Exercise details. Exactly how many lines in the listing contain "price"? Respond with the number and nothing more.

::::::::::

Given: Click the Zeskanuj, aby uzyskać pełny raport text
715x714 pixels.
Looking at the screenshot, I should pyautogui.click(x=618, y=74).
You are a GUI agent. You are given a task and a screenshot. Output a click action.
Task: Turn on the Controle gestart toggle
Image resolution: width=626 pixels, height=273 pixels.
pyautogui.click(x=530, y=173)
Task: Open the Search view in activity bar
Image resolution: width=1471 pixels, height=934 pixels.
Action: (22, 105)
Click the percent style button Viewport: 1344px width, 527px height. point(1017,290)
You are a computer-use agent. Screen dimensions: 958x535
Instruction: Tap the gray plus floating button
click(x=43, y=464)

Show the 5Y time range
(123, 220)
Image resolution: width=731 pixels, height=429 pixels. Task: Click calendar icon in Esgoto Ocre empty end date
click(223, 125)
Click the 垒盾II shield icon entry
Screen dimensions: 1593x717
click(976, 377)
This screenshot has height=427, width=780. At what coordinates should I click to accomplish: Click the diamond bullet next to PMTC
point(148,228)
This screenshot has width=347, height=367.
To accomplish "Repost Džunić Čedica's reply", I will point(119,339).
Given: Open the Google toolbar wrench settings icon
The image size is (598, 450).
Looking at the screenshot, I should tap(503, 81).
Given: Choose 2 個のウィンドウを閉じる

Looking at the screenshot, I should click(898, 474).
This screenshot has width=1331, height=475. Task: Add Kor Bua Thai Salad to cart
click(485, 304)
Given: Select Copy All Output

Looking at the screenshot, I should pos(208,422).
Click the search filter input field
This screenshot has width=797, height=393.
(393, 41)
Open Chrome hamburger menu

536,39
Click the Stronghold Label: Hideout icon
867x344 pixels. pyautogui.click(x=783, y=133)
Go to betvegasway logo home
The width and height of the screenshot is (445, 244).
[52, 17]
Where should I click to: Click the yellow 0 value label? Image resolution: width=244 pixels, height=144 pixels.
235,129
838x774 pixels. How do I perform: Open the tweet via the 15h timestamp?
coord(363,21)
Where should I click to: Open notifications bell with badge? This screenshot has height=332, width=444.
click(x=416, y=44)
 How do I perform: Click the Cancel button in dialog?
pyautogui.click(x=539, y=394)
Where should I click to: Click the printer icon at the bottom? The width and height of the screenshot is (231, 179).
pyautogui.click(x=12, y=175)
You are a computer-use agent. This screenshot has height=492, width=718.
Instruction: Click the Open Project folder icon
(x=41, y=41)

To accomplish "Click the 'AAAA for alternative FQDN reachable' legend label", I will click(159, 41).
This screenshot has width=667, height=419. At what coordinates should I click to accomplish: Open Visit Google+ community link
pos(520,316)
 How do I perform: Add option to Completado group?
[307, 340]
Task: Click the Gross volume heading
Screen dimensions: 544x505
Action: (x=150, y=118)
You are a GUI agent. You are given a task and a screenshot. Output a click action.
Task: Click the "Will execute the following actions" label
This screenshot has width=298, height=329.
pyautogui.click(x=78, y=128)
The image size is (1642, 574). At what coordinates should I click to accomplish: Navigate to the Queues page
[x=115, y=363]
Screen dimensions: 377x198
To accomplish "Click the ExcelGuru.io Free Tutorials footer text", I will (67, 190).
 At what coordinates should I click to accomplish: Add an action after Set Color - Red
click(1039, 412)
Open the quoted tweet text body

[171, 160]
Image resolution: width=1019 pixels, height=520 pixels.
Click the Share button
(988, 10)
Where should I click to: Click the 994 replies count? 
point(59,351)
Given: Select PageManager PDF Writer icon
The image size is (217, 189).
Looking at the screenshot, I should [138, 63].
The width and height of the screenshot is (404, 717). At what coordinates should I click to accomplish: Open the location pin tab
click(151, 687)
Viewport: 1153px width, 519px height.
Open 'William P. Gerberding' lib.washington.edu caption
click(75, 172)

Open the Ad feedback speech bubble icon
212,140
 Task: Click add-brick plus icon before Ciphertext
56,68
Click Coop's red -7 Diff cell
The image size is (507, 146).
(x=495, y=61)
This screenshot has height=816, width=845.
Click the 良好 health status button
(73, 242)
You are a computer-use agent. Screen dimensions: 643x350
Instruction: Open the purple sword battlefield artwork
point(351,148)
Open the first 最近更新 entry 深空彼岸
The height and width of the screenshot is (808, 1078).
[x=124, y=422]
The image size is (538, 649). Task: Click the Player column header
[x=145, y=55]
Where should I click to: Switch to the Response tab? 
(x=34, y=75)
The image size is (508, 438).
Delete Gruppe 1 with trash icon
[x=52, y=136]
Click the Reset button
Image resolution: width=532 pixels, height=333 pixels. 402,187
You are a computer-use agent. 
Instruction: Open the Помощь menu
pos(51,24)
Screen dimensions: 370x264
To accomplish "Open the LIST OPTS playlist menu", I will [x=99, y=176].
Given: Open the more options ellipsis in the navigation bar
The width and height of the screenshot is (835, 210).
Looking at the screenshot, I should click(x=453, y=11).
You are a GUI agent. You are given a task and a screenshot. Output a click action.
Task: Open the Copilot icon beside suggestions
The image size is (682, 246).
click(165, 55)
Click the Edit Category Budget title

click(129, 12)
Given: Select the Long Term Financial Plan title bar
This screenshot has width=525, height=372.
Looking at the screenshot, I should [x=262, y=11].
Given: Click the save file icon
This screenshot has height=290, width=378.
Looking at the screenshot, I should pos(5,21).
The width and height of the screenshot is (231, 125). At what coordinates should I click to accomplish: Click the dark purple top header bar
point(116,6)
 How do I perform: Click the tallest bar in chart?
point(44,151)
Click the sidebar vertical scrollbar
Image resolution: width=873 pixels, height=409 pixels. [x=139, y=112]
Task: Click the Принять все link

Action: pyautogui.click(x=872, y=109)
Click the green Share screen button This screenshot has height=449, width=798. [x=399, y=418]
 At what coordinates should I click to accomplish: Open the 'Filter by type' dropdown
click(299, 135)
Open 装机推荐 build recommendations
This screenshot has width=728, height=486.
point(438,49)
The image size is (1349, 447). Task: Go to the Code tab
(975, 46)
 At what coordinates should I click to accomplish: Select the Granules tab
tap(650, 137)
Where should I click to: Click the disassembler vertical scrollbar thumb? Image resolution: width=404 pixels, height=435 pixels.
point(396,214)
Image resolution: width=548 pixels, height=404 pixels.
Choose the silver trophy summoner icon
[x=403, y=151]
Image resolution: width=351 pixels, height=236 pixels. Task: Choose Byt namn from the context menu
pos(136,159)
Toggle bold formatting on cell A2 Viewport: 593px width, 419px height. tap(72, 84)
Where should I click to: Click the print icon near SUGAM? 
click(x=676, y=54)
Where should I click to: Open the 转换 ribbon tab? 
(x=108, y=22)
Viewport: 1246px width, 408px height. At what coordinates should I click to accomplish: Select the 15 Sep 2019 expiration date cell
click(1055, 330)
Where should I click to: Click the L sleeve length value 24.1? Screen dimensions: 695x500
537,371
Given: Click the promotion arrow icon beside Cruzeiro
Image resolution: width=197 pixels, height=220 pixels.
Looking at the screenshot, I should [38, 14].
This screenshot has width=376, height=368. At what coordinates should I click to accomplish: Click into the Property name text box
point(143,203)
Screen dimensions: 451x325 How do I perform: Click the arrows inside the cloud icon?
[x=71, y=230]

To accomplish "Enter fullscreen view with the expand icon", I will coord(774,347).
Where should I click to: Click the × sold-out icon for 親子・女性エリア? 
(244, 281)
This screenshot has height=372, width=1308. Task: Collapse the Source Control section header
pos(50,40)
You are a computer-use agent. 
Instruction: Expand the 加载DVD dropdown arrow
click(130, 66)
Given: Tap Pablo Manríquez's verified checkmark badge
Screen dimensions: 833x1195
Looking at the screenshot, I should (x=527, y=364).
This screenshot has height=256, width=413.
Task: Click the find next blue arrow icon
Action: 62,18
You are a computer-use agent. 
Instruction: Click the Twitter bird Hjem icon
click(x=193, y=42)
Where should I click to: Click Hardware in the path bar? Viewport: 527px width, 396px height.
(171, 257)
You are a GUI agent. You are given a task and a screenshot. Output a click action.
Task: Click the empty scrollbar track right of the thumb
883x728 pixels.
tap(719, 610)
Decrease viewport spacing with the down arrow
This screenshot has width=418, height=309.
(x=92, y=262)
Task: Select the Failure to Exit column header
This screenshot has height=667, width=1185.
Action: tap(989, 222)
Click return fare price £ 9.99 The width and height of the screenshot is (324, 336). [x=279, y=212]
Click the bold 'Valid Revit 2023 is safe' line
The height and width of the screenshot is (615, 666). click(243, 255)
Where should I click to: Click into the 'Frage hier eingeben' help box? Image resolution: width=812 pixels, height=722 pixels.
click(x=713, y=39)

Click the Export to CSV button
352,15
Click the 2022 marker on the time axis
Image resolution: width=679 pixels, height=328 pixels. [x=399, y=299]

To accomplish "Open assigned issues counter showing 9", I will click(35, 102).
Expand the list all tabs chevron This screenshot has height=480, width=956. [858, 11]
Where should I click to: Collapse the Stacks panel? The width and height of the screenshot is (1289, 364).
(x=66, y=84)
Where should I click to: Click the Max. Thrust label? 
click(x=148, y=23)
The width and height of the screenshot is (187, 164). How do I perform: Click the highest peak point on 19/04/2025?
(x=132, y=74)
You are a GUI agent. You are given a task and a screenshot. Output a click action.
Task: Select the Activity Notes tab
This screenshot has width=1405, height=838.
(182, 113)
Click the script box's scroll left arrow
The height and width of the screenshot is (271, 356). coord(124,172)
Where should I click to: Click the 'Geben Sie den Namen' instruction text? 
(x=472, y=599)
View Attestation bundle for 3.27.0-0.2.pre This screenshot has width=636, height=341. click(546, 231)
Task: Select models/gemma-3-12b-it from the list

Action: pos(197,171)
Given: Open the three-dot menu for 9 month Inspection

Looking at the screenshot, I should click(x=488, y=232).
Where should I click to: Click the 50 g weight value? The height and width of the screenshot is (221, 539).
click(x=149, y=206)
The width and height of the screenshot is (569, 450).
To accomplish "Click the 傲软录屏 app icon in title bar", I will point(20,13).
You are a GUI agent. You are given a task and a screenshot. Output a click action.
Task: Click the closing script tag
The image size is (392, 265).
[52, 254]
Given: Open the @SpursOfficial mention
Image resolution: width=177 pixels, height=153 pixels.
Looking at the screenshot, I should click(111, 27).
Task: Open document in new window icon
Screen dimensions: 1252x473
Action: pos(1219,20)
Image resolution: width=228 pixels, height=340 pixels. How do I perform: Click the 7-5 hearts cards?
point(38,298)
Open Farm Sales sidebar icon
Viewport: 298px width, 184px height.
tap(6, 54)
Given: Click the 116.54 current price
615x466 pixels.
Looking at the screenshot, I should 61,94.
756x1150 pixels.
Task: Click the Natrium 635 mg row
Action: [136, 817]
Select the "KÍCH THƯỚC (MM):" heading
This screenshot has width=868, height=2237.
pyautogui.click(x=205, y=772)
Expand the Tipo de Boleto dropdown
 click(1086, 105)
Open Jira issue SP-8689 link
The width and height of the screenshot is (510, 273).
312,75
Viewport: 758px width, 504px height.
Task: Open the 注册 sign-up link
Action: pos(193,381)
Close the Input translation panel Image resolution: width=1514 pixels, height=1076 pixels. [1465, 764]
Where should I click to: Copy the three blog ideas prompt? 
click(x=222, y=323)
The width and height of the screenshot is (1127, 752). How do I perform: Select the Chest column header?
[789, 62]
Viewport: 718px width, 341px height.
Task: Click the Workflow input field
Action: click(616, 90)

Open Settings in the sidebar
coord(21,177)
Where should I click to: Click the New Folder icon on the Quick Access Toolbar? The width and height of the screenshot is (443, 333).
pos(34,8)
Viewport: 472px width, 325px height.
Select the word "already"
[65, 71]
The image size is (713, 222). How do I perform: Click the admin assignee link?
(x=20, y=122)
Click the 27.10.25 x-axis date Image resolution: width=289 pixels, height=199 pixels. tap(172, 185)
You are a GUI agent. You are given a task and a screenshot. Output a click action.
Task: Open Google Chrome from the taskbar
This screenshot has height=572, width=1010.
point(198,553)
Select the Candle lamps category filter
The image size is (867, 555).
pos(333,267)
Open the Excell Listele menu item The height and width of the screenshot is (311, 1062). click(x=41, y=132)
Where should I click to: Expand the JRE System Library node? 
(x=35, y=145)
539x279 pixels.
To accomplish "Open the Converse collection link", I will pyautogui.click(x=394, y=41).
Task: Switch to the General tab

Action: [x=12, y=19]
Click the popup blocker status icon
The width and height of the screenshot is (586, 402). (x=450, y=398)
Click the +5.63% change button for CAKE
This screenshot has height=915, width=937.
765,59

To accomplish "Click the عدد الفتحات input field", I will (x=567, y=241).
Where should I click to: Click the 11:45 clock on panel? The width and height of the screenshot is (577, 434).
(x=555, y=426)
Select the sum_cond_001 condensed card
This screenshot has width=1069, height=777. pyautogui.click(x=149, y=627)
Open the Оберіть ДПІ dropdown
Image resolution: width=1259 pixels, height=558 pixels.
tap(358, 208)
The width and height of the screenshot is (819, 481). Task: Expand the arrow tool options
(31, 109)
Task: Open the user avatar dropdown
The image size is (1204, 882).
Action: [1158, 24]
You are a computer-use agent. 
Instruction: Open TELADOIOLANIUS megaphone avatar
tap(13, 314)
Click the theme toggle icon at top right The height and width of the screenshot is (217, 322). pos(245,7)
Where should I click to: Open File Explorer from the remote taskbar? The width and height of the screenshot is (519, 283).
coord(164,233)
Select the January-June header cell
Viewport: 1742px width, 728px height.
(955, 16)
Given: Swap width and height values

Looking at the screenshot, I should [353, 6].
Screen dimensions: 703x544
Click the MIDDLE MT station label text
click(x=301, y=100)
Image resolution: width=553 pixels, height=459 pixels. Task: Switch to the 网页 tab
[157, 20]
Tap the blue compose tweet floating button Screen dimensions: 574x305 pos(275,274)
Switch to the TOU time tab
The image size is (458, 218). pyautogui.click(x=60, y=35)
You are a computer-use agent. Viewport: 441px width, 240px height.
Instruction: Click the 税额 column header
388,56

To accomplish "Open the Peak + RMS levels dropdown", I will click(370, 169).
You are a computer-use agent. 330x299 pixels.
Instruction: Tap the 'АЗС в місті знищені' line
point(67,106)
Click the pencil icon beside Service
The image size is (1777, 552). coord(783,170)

::::::::::

Exercise response. 2